Camera movement too fast

Started by
6 comments, last by Tangletail 8 years, 6 months ago

Hello,

I have a camera function which the user clicks on the screen and the camera moves to that location. The problem how ever is the camera moves way past the point the user clicked, and the camera moves faster the further away the location of the click was from the camera.

I believe it is related to my maths in the fraction function but this is the whole animation code:


if(evt.button == 0){ // left click              
  clearInterval(this.scroll);

  var initial      = worldPosition(canvas.width/2,canvas.height/2),
      target       = worldPosition(mouse.onElement.x,mouse.onElement.y),            
      deltaX       = (target.x - initial.x),
      deltaY       = (target.x - initial.y),
      timeStart    = Date.now(),
      timeLength   = 800;


    // see below code snippet for data example 
    console.log(initial);
    console.log(target);
    console.log({'Dif X':target.x-initial.x,'Dif Y':target.y-initial.y}); 


    function update(){
        function fraction(t){       
            var difx      = target.x - (initial.x + t*deltaX);
            var dify      = target.y - (initial.y + t*deltaY);
                camera.x -= difx;
                camera.y -= dify;
        }   

        function easing(x){
            return 0.5 + 0.5 * Math.sin((x - 0.5) * Math.PI);
        } 

        var t = (Date.now() - timeStart) / timeLength;
          if (t > 1) {
            fraction(1);
            clearInterval(this.scroll);
          } else {
            fraction(easing(t));
          }
    }
    this.scroll = setInterval(update, 1); //start animation
}

This here is an example console.log data encase it helps:

Initial : {x: 576.3685331485237, y: -2608.131466851476}
Target  : {x: 577.3685331485237, y: -2615.631466851476}
Deltas  : {Dif X: 1, Dif Y: -7.5}

Can any one shed light on where I am going wrong here?

Advertisement

What language, and what engine is this?

What language, and what engine is this?

Javascript.

Increase timeLength to make it take longer.

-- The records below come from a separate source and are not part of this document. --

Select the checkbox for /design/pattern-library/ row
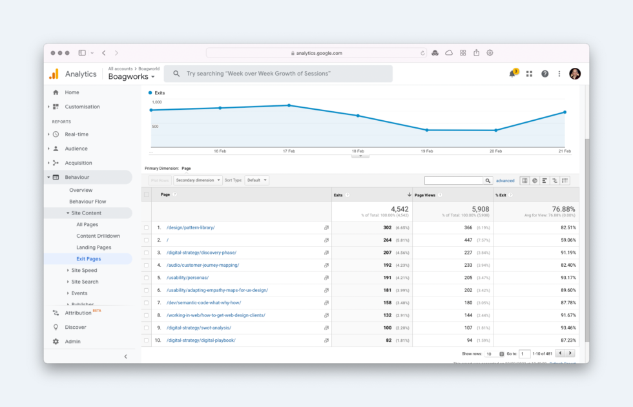This screenshot has width=633, height=407. 145,227
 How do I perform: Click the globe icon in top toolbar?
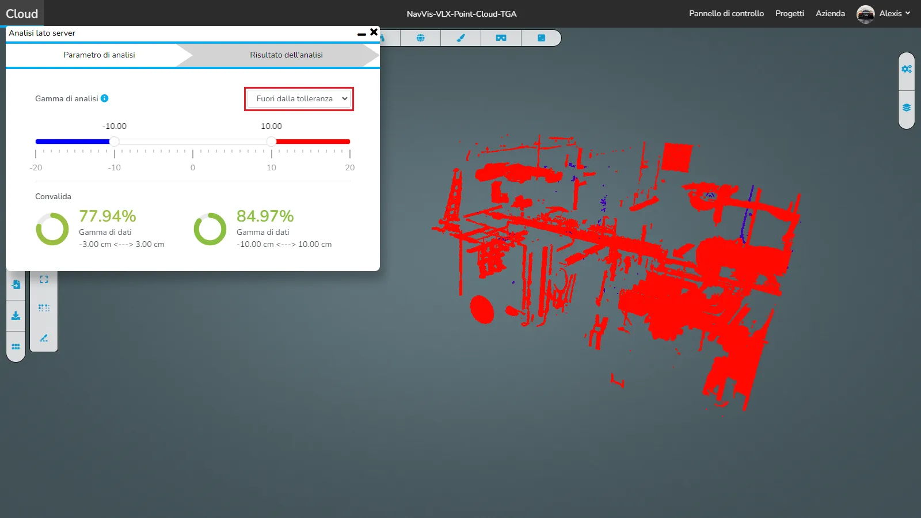point(420,38)
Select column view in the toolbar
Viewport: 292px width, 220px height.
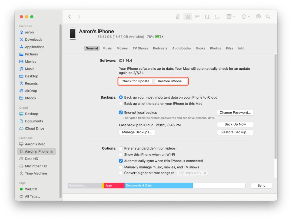(208, 17)

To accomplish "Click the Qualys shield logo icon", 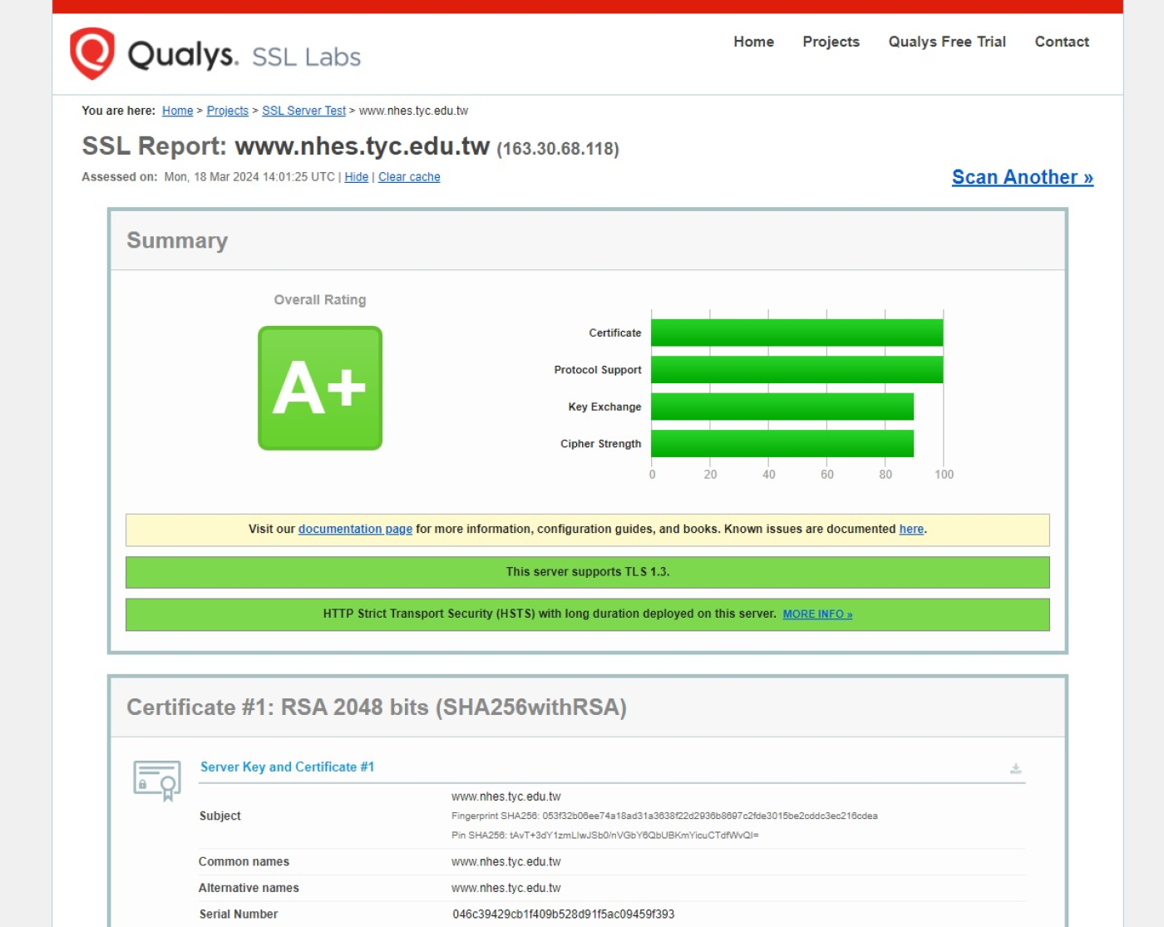I will (x=92, y=53).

If timeLength is always the same number, then it only makes sense that it would move faster if the distance increases. How else is it going to cover a larger distance in the same amount of time?

L. Spiro

I restore Nintendo 64 video-game OST’s into HD! https://www.youtube.com/channel/UCCtX_wedtZ5BoyQBXEhnVZw/playlists?view=1&sort=lad&flow=grid

Increase timeLength to make it take longer.

If timeLength is always the same number, then it only makes sense that it would move faster if the distance increases. How else is it going to cover a larger distance in the same amount of time?

L. Spiro


Good point, perhaps my method to approach this idea is not the best way. I'm kinda guessing as I go on finding what is the most elegant and manageable way to handle animation using delta time and easing functions. Are there better approaches that i can try?

Could you make time length a function of the distance?

I'm not sure what you are doing for units on both variables. But if you calculate the distance to a point multiply it by how long you'd like to take per unit distance.

Could you make time length a function of the distance?

I'm not sure what you are doing for units on both variables. But if you calculate the distance to a point multiply it by how long you'd like to take per unit distance.

I'm not 100% sure what you mean ?

I did some work on it further and have got it to this : http://jsfiddle.net/hsrvh0L2/

It is a bit more working but it still doesn't move correctly.. not sure why but i think its related to updating camera but i am unsure.

First problem, your camera position seems to be screwing things up. I noticed this after changing the starting position to zero instead of half of the element's width.

After doing this, I can see that the behavior is somewhat decent, The camera continues to rise to the top left, which implies that you have some sort of logic error. It may not be related to the actual math. I suggest outputting your pointer location each time you click. Your camera desires to move to the left, which implies x is always negative. It also desires to move up, so Y is possitive. I can see that you are always adding when you change the cam position.

PS... I don't believe when you create a screen... there is natively a quadrant system. You might want to convert your click to world coordinates.

This topic is closed to new replies.